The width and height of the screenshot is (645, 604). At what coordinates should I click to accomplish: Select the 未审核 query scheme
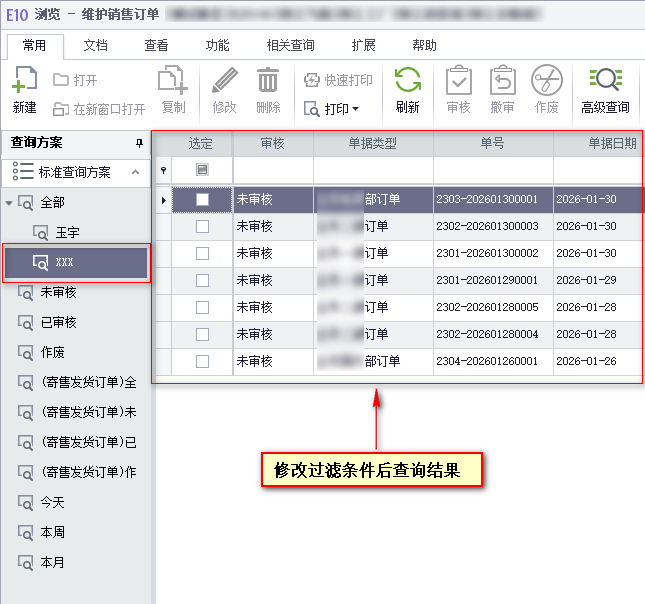(x=58, y=293)
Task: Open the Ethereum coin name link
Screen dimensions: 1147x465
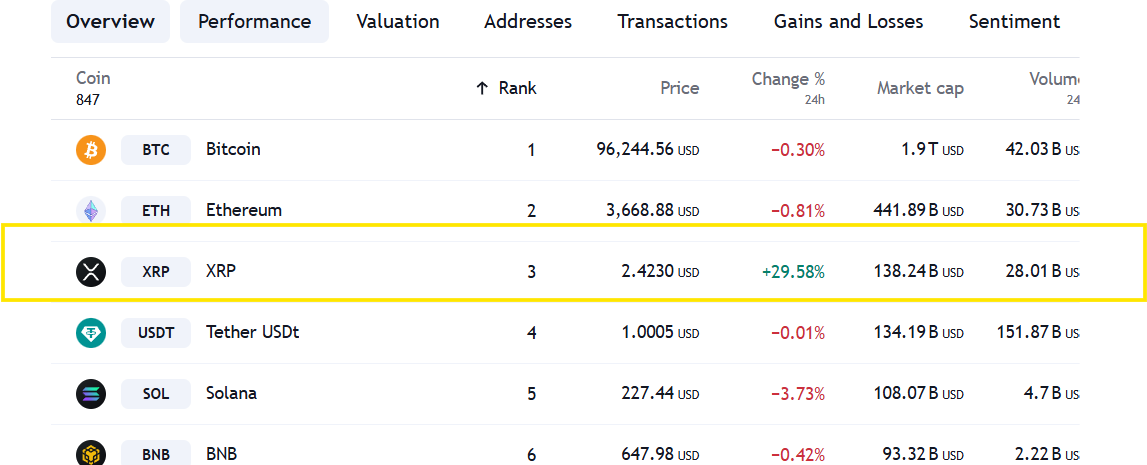Action: click(244, 211)
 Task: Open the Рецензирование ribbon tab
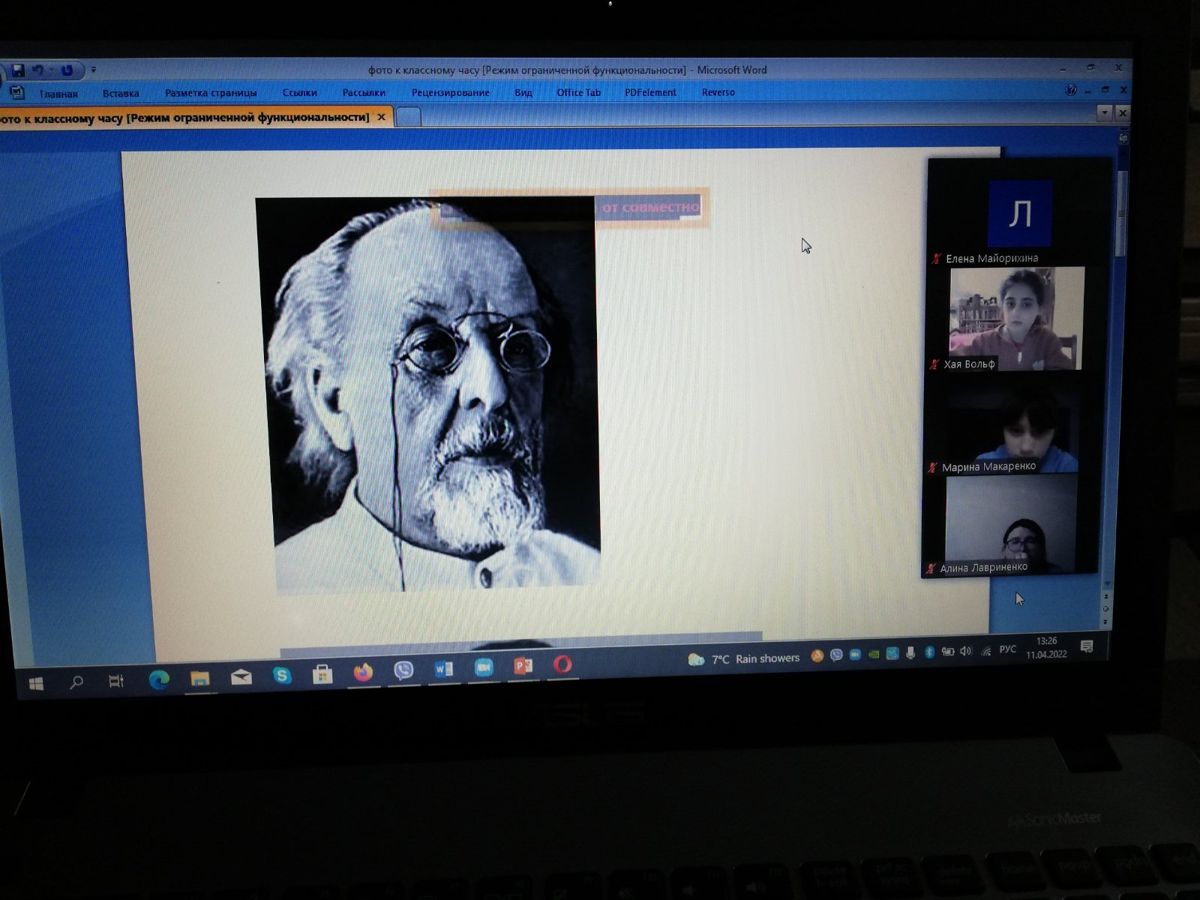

§ What is expected: Repeat the listing above in full, exactly, and omit its pictures.

§ Task solution:
The width and height of the screenshot is (645, 604). At what coordinates should I click to accomplish: Select the 未审核 query scheme
(x=58, y=293)
Task: Open the Ethereum coin name link
Screen dimensions: 1147x465
Action: click(244, 211)
 Task: Open the Рецензирование ribbon tab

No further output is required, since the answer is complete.